The first experience follows Jeffrey and his brother Clifford Azize to the streets of New York City, where the boys live with the homeless for a week in one of the coldest winters on record. The brothers are the children of divorced parents; they have not seen their father for 10 years. The Azize brothers look for hope and camaraderie among their homeless companions, while learning how to survive on the streets.
During their second experience, the brothers join a group of surfers from Surf For The Cause traveling to Peru. There, they visit a hospital for abandoned children in the foothills of the Andes Mountains. The boys are surprised to find joy among the children and their caretakers despite serious medical problems.
Throughout the story, the film features commentary from spiritual, artistic, and medical experts and philosophers, including William B. Hurlbut M.D.; Rabbi Simon Jacobson; Dr. Alveda King; and Rev. Richard Neuhaus (who was filmed before his death in January 2009).
In their final experience, the brothers, along with their friends Michael Campo and Matthew Sanchez, go to Africa. Michael is on his way to visit a leper colony in rural Ghana. On their way to the colony, the boys meet victims of AIDS and their families. Once they reach the leper colony, they befriend lepers who are disfigured from the disease and have been exiled from their villages.
At the end of the film, the boys return to their life in New York with a changed outlook and insight into the human condition. Also, at the end of the film, Jeffrey and Clifford have a surprise meeting with their father and are reunited with him. They have not seen each other for 10 years, but Jeffrey and Clifford still love their father and are able to reconcile with him.
The Human Experience is produced by Grassroots Films’ Joseph Campo, Clifford Azize and Michael Campo. The film is directed by Charles Kinnane.
Pre-screenings of the film were held within the United States as well as internationally. The film was initially screened in “rough cut”. The first public pre-screening was held on January 26, 2009 in Phoenix, Arizona.
The Human Experience was theatrically released in select Harkins Theatres in Arizona, Colorado, and Texas on April 9, 2010 in the midst of a world screening tour. The tour encompassed over 400 screenings in 15 countries across North America, South America, Europe, and Australia.
The film was released on DVD and V.O.D. by distributor, New Video’s DocuRama Films, on March 29, 2011.

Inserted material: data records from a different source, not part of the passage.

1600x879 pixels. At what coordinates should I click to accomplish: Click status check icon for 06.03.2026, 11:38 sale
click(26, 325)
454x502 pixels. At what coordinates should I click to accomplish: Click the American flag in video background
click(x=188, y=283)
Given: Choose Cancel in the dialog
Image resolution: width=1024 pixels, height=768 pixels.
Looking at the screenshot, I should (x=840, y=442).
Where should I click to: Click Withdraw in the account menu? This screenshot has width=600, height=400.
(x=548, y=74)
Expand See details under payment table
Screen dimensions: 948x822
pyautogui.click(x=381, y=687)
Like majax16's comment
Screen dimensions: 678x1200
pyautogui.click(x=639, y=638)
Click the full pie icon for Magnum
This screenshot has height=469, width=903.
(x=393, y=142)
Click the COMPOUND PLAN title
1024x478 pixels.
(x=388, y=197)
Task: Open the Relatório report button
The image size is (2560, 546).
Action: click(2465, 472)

The film was well received at the Maui Film Festival (2008). Harriet Yahr of indieWire called it, "A doc with so much heart in the right place." The Archbishop of Denver released a statement on his official website endorsing the film, calling it "an astonishing witness to the beauty of the human person under the most trying conditions". Critic John Nesbit described the film as disappointing, saying the movie for relied too much on stock-footage and filler and "falls flat despite occasional memorable scenes".
The film won the Audience Choice Award at the American Cinematic Experience Film Festival (2009 ACEfest) and "Best Documentary" at the Atlanta International Documentary Film Festival (2009 DocuFest Atlanta).
An original score composed by Thomas J. Bergersen is featured in The Human Experience. The soundtrack, titled The Human Experience: Music from the Motion Picture, was released on March 29, 2011.